Loughborough United
- Full name: Loughborough United Football Club
- Founded: 1960
- Dissolved: 1973
- Ground: Brown's Lane
| Home colours |

= Loughborough United F.C. =

English football club

Loughborough United F.C. were an English football club based in Loughborough, Leicestershire, that played in the Midland League.

==History==

The club was formed in 1960, the result of the club committee and supporters of semi-works side Brush Sports agreeing to set up a new club at the end of the 1959–60, to represent the town as a whole. At the start of February, the new club was christened Loughborough United, the new club to be run as a combined supporter/company club for the 1960–61 season, and afterwards as a "town" club.

United's first action was to decline to take up Brush's place in the Birmingham and District League and instead apply to join the Central Alliance. The club also recruited Trevor Lawless as player-manager and planned to run a fully professional side.

The club instantly made an impact by winning through the 1960–61 FA Cup qualifying rounds, but in the competition proper the club was unlucky to be drawn against another non-league side, King's Lynn, and lost 3–0 in a replay, with Bristol City awaiting the winner. The club did have the consolation of winning the Central Alliance Cup, and was runner-up in both the League's southern section (one point behind Skegness Town) and the Leicestershire Challenge Cup, losing 2–1 to Hinckley Athletic, both United goals coming from the penalty spot.

The club only lasted one season in the Central Alliance, being one of a number of clubs which withdrew to join a re-constituted Midland League from 1961–62. After a mid-table finish in its first season, spoilt by the sacking of Lawless after a suspension for using bad language, United won the title in 1962–63, not losing a match until March, but the success sowed the seeds of the club's demise - before the next season started, the club lost its three leading scorers (Richie Barker, Malcolm Stephens, and Barry Calladine) and never recovered.

It did reach the first round of the 1963–64 FA Cup, but was hammered 6–1 at Netherfield, four Netherfield goals coming in the first 12 minutes and all six by half-time.
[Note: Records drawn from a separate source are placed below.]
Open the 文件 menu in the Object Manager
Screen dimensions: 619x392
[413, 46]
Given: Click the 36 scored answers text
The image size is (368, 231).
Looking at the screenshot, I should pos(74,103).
The club only ever won one more FA Cup qualifying round tie, and lost every FA Trophy fixture it played; in its 10 post-championship Midland League seasons, the club never finished higher than 15th (out of 22), finished bottom three times, and in the 1972–73 season had a goal difference of –144.

The club folded following that disastrous season, after the local council evicted the club, planning to build a leisure centre on its ground. The club's final match was a 2–2 draw at Retford Town on 28 April 1973, the club's only away point of the season.

The name was revived by a Sunday League side and on other occasions since.

==Colours==

The club took on the Brush Sports colours of blue shirts and white shorts.

==Ground==

The club also took on Brush Sports' ground at Browns Lane.